O anúncio por parte do ministério ajudou a expor um problema que, segundo assistentes sociais, é facilmente ignorado num Japão relativamente homogêneo. Especialistas e assistentes sociais dizem que os pobres do país podem ser difíceis de se de­­tectar, pois eles se esforçam muito para manter a aparência do conforto de classe média.

Poucos japoneses pobres parecem dispostos a admitir suas dificuldades, com medo de serem estigmatizados. Embora mais da metade das mães solteiras do Ja­­pão, como é o caso de Sato, sejam pobres – aproximadamente em linha com o índice nos Estados Unidos –, ela e sua filha, Mayu, 17 anos, sofrem para esconder suas necessidades. Elas riem por fora, disse Sato, mas "choram por dentro" quando amigos ou parentes falam sobre viagens de férias, um luxo pelo qual elas não po­­dem pagar. "Dizer que somos pobres po­­deria chamar atenção, então prefiro esconder", disse Sato, que mora em um conjunto habitacional público.

Ela diz que tinha pouco di­­nheiro mesmo antes de o marido, operador de máquina de construção, morrer de câncer de pulmão, há três anos. Sato conta que as dificuldades de sua família começaram no final da década de 1990, quando a instabilidade econômica piorou na ilha de Hokkaido, assim como em grande parte do Japão rural.
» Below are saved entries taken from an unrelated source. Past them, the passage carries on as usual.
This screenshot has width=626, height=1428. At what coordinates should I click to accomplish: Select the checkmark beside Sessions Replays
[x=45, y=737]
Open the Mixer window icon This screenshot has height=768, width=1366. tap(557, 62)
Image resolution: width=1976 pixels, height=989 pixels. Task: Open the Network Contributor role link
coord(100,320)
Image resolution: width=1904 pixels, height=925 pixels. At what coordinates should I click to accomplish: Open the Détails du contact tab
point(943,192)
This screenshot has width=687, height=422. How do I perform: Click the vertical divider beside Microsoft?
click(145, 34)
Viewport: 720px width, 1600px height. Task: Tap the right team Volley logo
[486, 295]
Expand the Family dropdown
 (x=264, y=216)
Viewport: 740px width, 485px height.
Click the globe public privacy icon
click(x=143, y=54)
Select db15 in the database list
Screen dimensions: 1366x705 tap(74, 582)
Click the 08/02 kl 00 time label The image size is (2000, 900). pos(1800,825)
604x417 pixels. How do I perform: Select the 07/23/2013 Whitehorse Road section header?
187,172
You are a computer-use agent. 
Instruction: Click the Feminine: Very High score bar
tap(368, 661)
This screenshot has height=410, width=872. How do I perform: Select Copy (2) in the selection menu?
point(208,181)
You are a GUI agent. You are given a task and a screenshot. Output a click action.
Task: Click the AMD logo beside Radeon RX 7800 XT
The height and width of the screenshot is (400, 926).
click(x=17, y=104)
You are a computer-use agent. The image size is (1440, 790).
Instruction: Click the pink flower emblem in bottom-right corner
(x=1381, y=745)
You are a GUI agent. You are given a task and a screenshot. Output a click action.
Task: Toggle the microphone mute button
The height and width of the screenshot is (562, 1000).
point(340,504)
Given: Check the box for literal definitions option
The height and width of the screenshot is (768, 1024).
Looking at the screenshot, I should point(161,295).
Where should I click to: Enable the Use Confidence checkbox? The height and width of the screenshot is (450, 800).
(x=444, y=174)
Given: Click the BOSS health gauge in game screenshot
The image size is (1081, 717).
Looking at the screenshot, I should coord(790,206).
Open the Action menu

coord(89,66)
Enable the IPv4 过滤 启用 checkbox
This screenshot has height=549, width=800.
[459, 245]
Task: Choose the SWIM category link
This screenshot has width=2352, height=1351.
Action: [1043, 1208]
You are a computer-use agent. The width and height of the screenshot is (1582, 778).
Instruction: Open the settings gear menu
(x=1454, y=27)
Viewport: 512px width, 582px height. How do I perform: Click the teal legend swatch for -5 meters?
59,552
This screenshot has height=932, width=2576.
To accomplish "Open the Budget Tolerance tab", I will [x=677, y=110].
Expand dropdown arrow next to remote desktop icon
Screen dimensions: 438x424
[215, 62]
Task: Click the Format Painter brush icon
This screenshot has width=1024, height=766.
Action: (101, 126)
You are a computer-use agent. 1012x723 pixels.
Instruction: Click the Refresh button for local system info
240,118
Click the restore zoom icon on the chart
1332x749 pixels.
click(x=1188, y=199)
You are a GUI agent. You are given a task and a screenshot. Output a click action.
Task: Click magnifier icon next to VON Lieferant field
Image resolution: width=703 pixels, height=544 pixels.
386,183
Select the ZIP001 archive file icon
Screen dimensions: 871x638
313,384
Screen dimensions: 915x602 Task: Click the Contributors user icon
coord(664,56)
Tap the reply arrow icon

Mesmo com dois empregos, ela diz que não pode pagar para consultar um médico ou comprar remédio para tratar um conjunto crescente de complicações de saúde, incluindo dor nas articulações e tontura. Quando sua filha precisou de US$ 700 para comprar uniformes escolares ao en­­trar no ensino médio, uma exigência comum, Sato economizou para isso reduzindo a alimentação a duas refeições por dia.